Weshalb das OVG Münster und andere Gerichte die Ausführungen des EuGHs derart außer Acht lassen, bleibt nur zu vermuten. Grund dafür könnte zum einen die oftmals mangelnde Praxis der Richter:innen in Hinblick auf das sehr komplexe und unübersichtliche Tierschutzrecht sein, welches sowohl nationale als auch EU-rechtliche Regelungen verknüpft. Zum anderen ist in Eilverfahren nur eine summarische, also oberflächlichere Prüfung der Sach- und Rechtslage vorzunehmen. Dies kann dazu führen, dass die Gerichte nur die grundsätzlichen, widerstreitenden Interessen gegeneinander abwägen, bei denen das Eigentums-Grundrecht auf den ersten Blick zu überwiegen scheint.

Selbstverständlich führten jene Entscheidungen zu einer großen Verunsicherung innerhalb der Veterinärämter, wie ihre Arbeit denn nun auszugestalten sei.

Erlasse als kurzfristige Lösung?

Dem wirkten im Herbst und Winter 2020 einige Erlasse der Landesministerien entgegen.[5]PETA, Auflistung der Bundesländer, die noch Tiertransporte in Drittstaaten erlauben, https://www.peta.de/themen/tiertransporte/ [zuletzt abgerufen am 07.04.2021].

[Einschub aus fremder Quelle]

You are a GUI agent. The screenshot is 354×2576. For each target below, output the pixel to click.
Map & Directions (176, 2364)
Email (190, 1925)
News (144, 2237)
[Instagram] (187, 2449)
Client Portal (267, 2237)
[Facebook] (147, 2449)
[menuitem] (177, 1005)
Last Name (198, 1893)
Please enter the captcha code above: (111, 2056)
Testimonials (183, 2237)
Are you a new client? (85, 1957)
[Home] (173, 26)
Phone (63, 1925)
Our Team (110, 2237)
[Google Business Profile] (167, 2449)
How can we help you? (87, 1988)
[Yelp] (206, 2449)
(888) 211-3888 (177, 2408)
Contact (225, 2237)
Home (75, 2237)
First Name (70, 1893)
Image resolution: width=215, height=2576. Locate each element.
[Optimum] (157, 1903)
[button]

Durch die Corona-Pandemie hatten sich die Zustände an den Grenzübergängen mit teils tagelangen Wartezeiten für die Tiere massiv verschlimmert, sodass sich eine Reihe von Bundesländern aufgefordert sah, Beschränkungen oder Verbote von Abfertigungen der Transporte in Drittstaaten zu erlassen. Leider fehlt auch hierbei bislang ein einheitliches Vorgehen der Länder oder des Bundes, sodass nun noch einmal mehr „Sammelstellen-Hopping“ begünstigt wird. Zudem ist unklar, ob die erteilten Erlasse auch der gerichtlichen Beurteilung standhalten können.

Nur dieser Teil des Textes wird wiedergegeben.